───── EXERCISE INPUT
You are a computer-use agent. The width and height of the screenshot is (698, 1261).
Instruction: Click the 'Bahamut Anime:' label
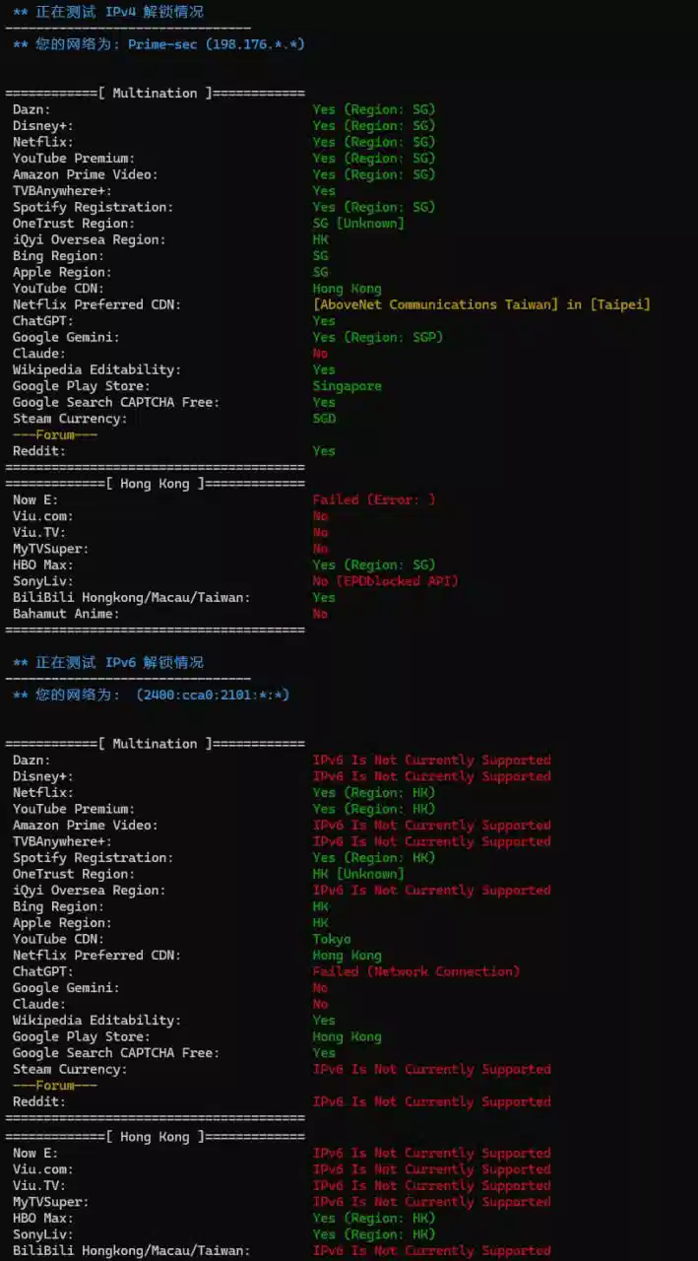[66, 614]
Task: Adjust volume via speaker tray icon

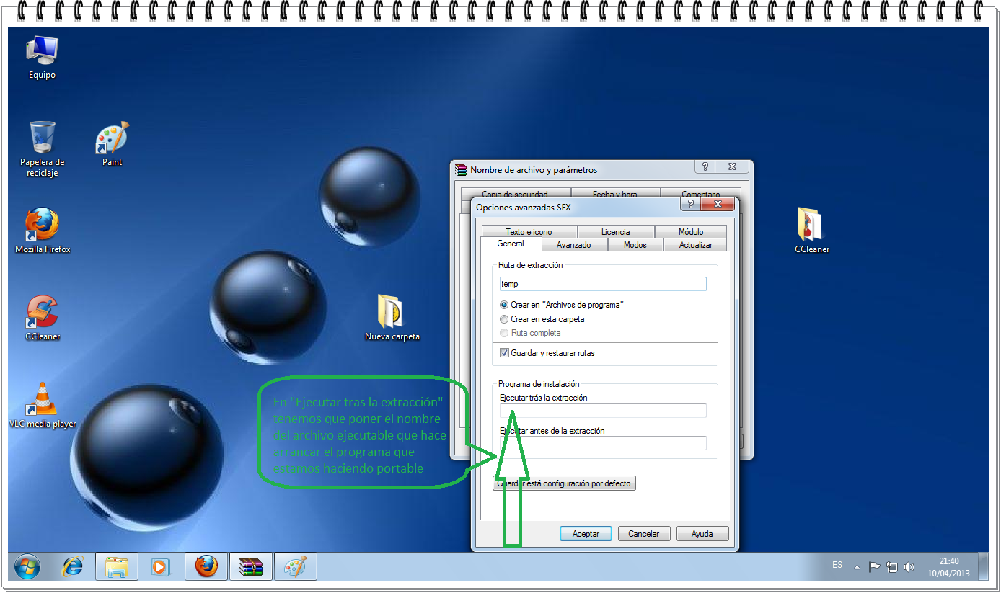Action: pyautogui.click(x=909, y=567)
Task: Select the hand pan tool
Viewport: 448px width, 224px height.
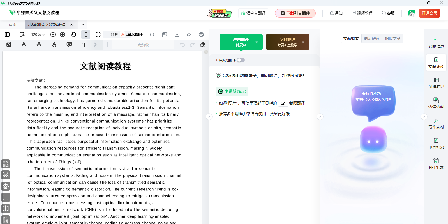Action: click(73, 34)
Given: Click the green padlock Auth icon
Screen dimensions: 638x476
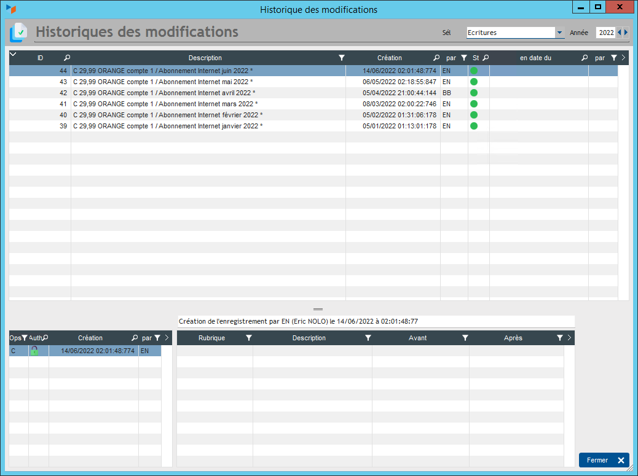Looking at the screenshot, I should pos(34,351).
──────────
WHAT YOU WILL DO: Output exactly and only the lines from the line containing "Task: Adjust volume via speaker tray icon" to the end of the entries, both included, and omit every picture.

ANSWER BOX:
Task: Adjust volume via speaker tray icon

Action: pyautogui.click(x=909, y=567)
Task: Select the hand pan tool
Viewport: 448px width, 224px height.
Action: click(73, 34)
Given: Click the green padlock Auth icon
Screen dimensions: 638x476
Looking at the screenshot, I should pos(34,351).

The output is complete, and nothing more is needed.